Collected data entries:
..............................

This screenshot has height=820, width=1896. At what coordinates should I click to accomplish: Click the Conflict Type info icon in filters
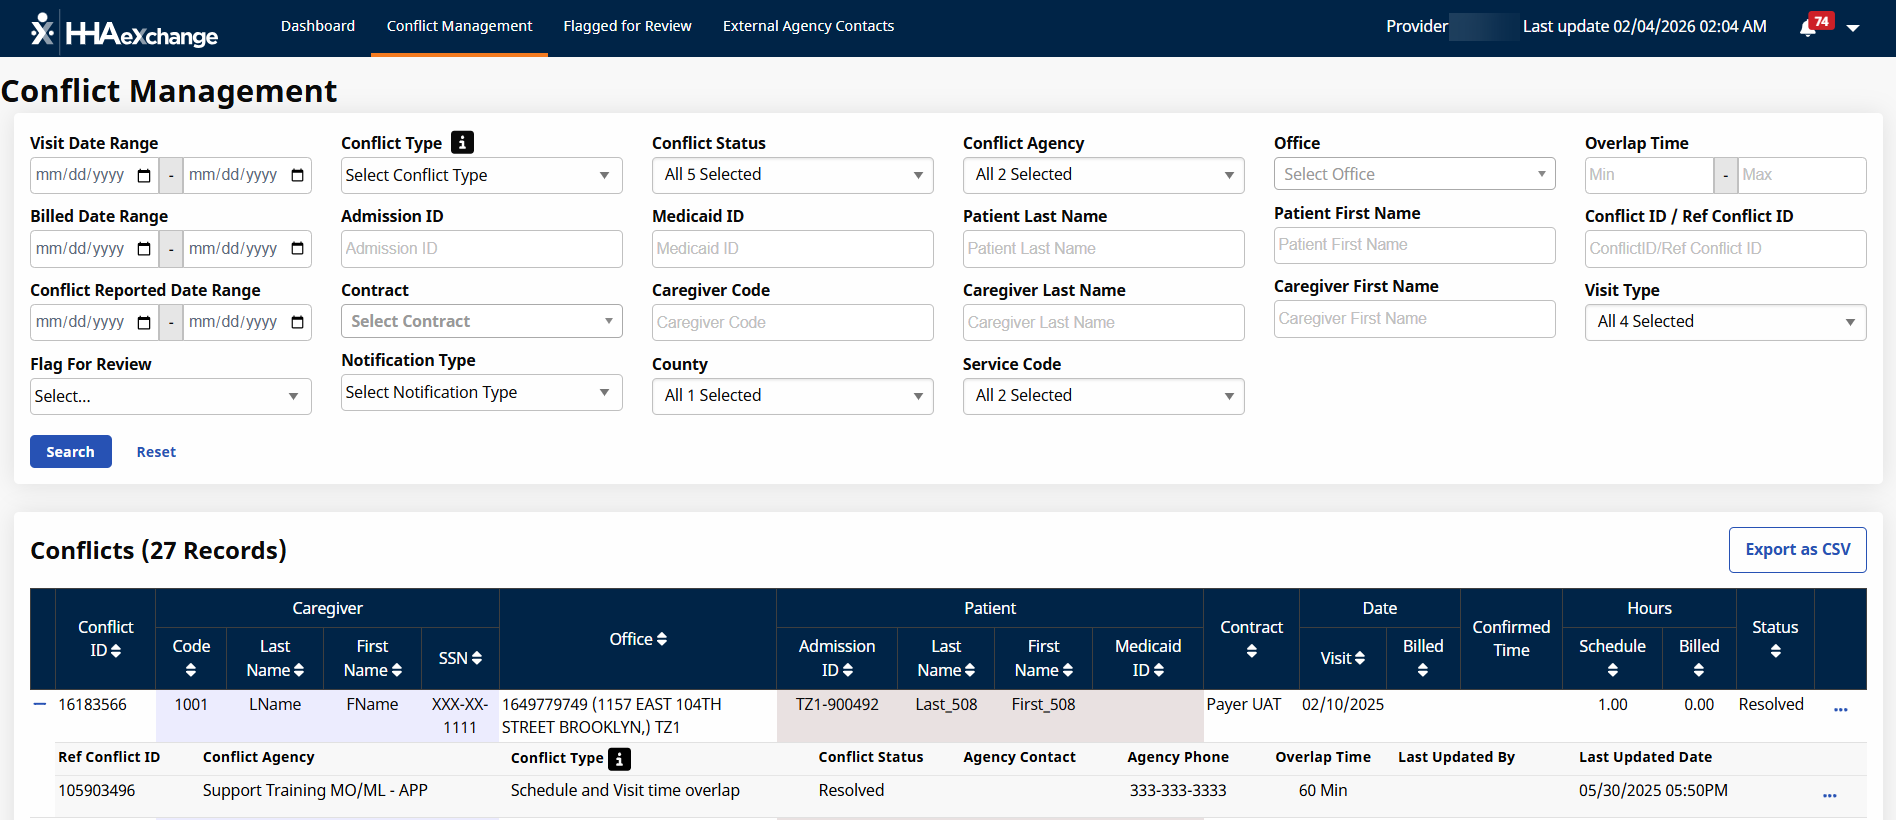462,143
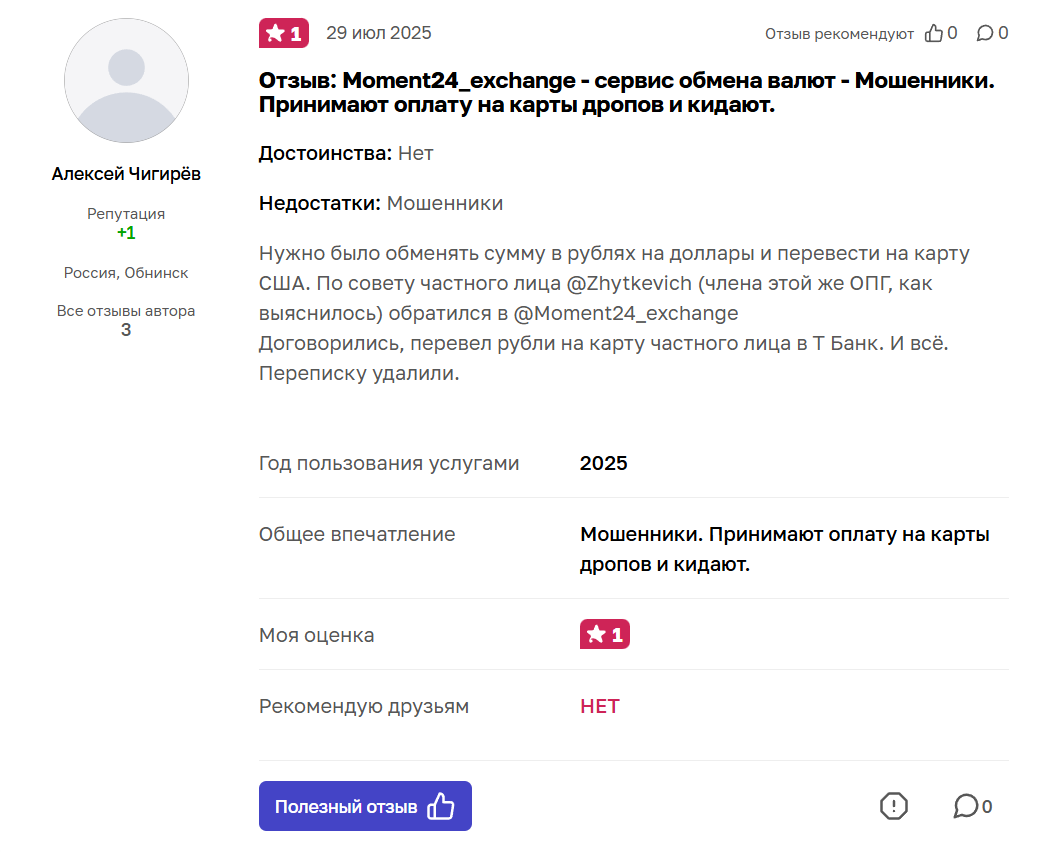1044x857 pixels.
Task: Click the zero next to the bottom comment icon
Action: pos(985,806)
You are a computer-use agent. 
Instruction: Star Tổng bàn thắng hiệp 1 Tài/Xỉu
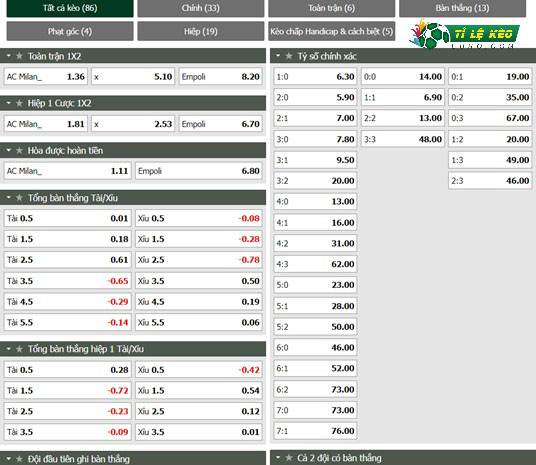19,349
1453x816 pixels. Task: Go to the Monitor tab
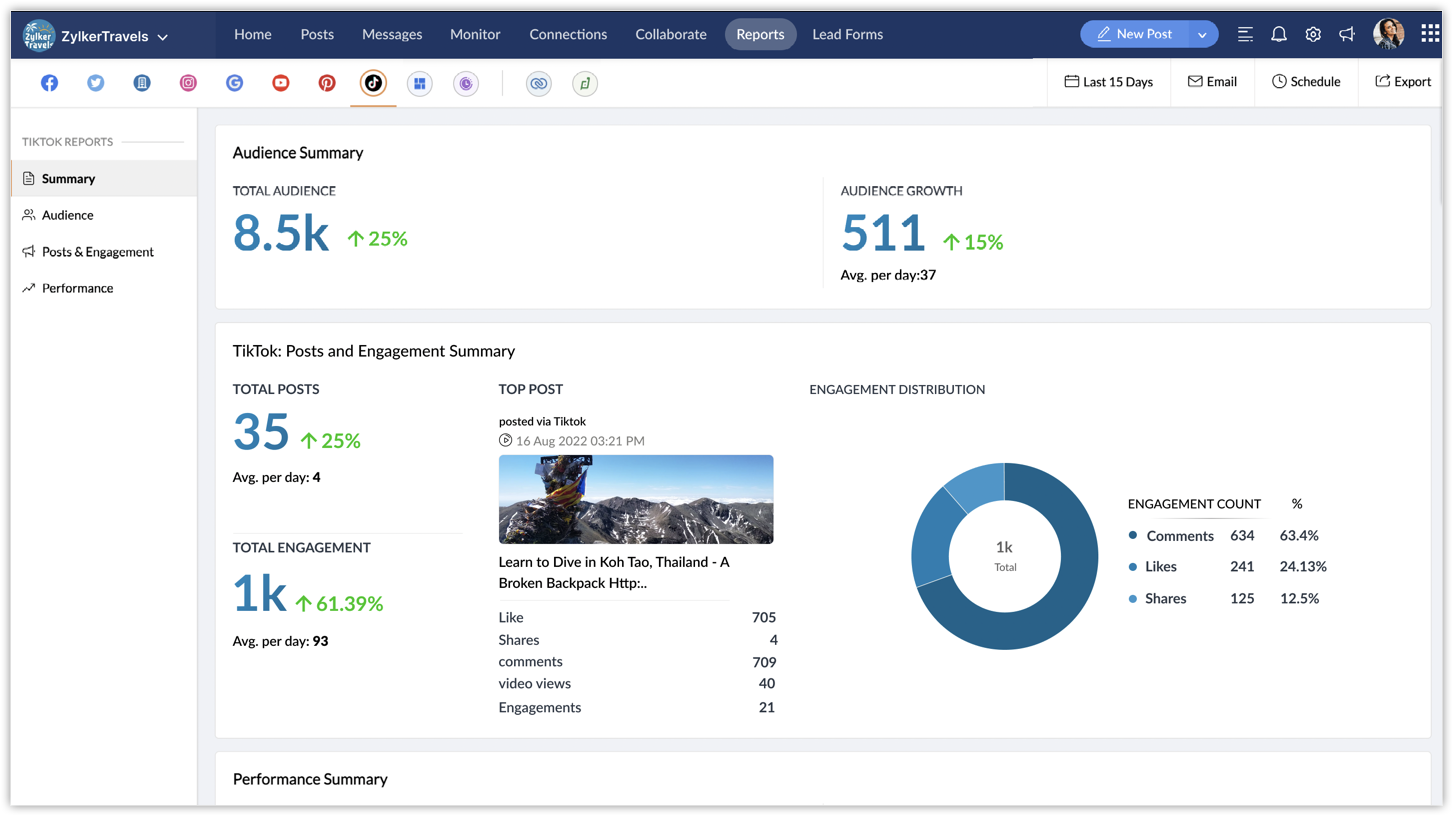(475, 34)
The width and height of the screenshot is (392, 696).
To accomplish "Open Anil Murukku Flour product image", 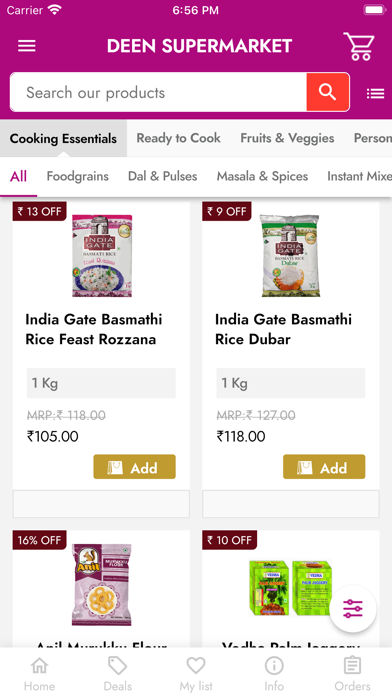I will (101, 585).

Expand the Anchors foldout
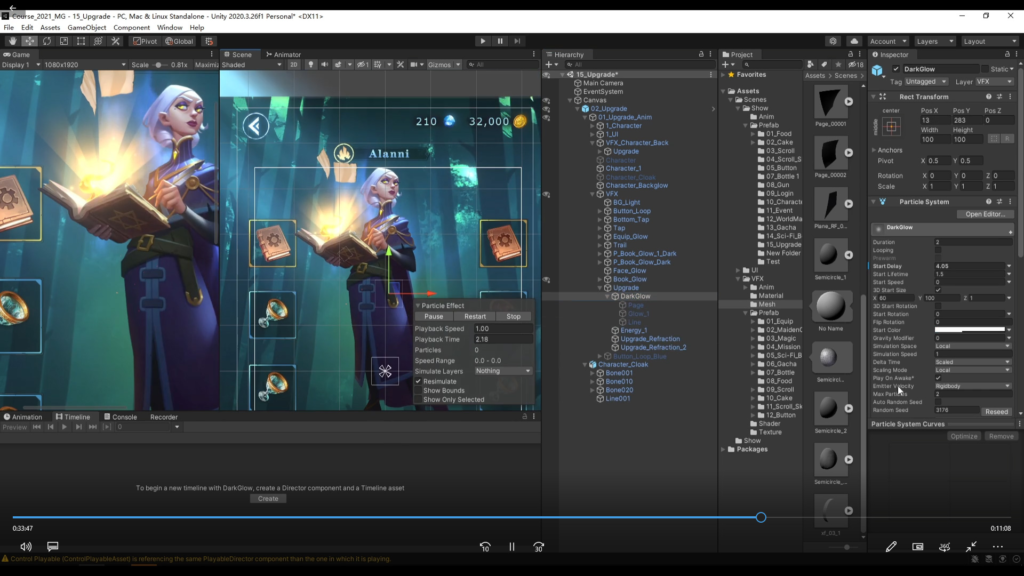[875, 150]
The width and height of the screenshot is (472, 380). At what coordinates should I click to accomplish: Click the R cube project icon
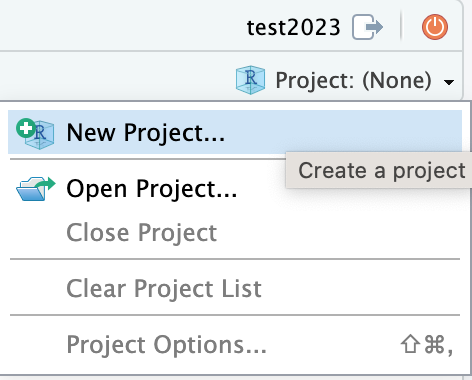(x=250, y=80)
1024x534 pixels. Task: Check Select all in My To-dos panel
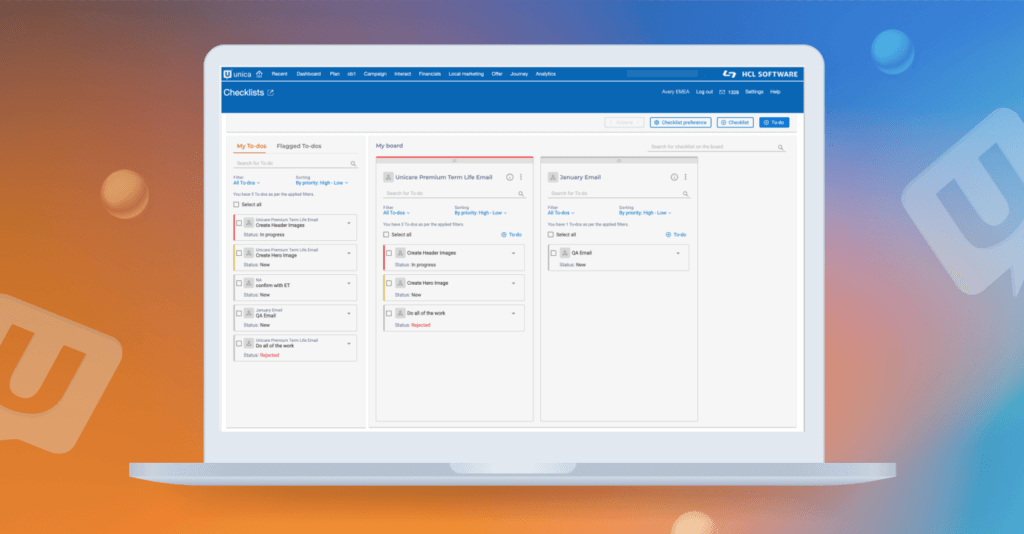pos(236,204)
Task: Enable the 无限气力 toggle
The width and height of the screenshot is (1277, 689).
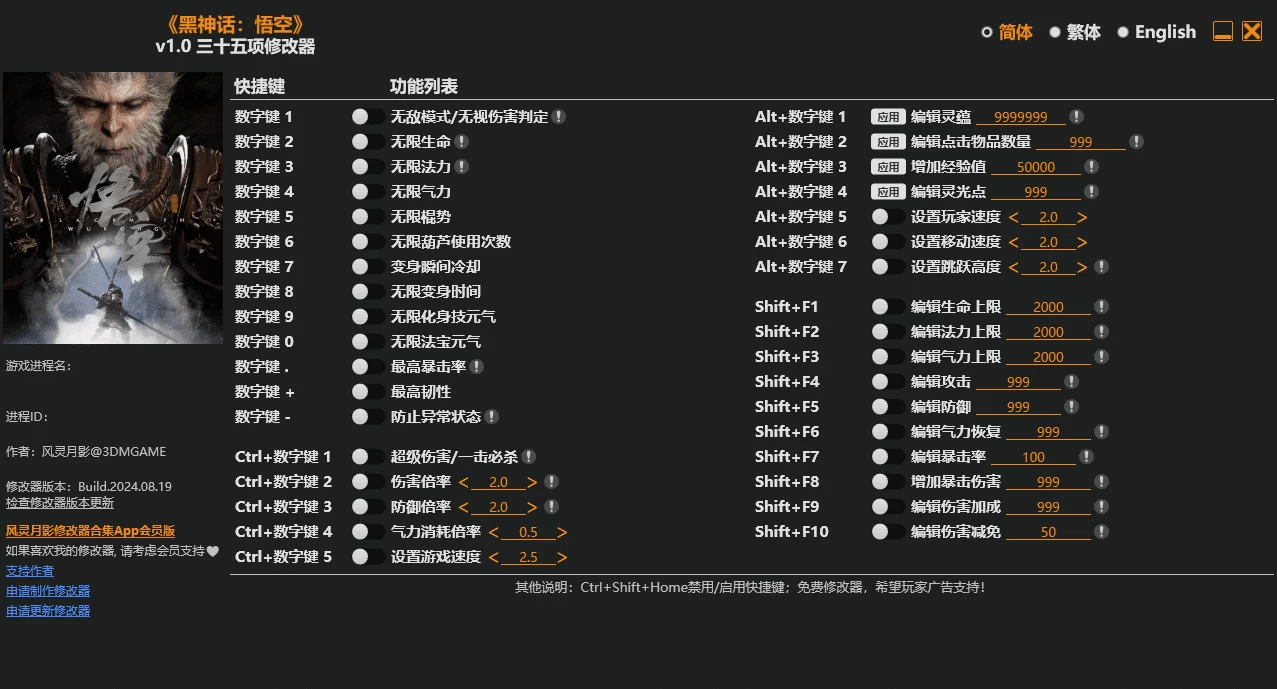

..............................

What you should do >> Starting with the line containing "The width and height of the screenshot is (472, 380)." and ending with the last line of the records above, write out each line exactly; no pictures.

Output >>
The width and height of the screenshot is (472, 380). At what coordinates should I click to accomplish: Click the R cube project icon
(x=250, y=80)
1024x534 pixels. Task: Check Select all in My To-dos panel
pos(236,204)
Task: Enable the 无限气力 toggle
The width and height of the screenshot is (1277, 689).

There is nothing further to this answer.